Whether the view which this court thus early took of the law is the better one we need not here discuss, nor whether it is supported by the greater weight of authority. Statements can be found in text-books both ways. Certain it is that *472many courts are in full harmony with this court on the subject. Campbell v. State, 133 Ala. 158, 32 South. 635, cited by the attorney general, is an instance of that. There it is said, in effect, that the law is well settled that a husband may testify on the trial of a party separately charged with being guilty of an offense committed jointly by him with the witness’ wife, subject to the rule as to confidential communications between husband and wife. Such communications are obviously covered by a rule which applies regardless of whether the evidence relates to a person on trial or not, both at common law and under the statute. Sec. 4072, Stats. 1898. In Wharton’s Crim. Ev. § 396, it is said:

“The mere fact that the testimony to be given by a wife criminates her husband, or that the testimony of the husband criminates the wife, does not exclude such testimony in prosecutions in which the party so criminated is not a defendant. Yet while such testimony will be admitted, it will not be compelled.”

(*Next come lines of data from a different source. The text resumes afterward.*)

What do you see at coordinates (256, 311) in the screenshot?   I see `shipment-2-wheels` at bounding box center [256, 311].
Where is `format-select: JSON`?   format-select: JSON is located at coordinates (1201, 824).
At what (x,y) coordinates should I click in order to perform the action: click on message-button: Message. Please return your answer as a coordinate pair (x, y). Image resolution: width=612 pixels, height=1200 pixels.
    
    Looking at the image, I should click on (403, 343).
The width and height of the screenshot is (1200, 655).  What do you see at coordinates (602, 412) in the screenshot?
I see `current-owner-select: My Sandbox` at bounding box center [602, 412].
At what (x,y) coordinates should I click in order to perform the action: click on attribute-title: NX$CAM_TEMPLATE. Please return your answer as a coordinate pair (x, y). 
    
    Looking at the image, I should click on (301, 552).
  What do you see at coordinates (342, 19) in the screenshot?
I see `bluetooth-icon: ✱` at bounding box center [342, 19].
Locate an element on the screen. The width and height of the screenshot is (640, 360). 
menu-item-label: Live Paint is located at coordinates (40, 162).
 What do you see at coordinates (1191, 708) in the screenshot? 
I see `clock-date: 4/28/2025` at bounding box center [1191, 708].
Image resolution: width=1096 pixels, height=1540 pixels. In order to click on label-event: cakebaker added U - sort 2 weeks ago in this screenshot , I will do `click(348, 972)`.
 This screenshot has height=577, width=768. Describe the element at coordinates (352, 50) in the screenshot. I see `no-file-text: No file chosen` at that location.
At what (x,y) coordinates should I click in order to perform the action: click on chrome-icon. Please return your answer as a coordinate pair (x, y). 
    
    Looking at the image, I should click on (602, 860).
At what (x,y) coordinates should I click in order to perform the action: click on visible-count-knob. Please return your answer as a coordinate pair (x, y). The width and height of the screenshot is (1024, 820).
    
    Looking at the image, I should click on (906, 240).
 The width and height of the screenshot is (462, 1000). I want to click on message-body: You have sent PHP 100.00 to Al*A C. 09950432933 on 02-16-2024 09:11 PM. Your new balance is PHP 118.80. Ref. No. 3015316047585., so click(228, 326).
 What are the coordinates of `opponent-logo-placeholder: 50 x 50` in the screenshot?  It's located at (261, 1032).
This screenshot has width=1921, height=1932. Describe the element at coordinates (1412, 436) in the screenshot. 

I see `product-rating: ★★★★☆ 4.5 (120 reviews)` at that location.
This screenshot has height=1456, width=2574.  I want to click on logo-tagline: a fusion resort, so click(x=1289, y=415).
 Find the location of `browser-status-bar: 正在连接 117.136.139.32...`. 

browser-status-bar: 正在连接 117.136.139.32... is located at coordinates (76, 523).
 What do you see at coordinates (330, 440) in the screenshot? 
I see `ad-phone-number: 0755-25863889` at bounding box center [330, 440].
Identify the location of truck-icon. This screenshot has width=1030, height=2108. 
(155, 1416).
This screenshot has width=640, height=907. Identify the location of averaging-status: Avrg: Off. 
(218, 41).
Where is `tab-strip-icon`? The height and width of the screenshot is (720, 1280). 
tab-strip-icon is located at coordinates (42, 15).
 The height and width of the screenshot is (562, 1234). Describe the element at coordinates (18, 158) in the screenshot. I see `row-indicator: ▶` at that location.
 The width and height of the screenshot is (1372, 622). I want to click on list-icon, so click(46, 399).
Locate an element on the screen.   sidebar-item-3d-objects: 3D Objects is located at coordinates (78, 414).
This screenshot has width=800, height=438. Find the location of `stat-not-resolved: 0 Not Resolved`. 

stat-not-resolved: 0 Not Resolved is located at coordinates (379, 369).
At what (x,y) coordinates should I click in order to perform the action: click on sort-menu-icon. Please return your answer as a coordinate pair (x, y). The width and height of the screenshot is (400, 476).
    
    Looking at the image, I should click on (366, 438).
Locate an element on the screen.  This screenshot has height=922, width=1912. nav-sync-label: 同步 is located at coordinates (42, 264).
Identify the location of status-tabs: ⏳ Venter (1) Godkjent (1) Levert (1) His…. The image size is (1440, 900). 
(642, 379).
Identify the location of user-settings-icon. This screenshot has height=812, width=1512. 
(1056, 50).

Similar expressions can be found in the works of most text-writers. In 1 Ency. Ev. 633, it is said:

“Where the paramour is on trial the authorities are in conflict as to the admissibility of testimony of the husband or wife, the weight of authority holding it incompetent.”

An examination of the authorities cited, however, leaves one in doubt as to the correctness of the author’s view. It would require much time for a full review of the subject. We will not attempt it, since it appears, as before indicated, that the court’s question, as we have restated it, must be answered in the affirmative in harmony with the' previous decision rendered here.

By the Court. — The question submitted, as construed and restated, is answered in the affirmative.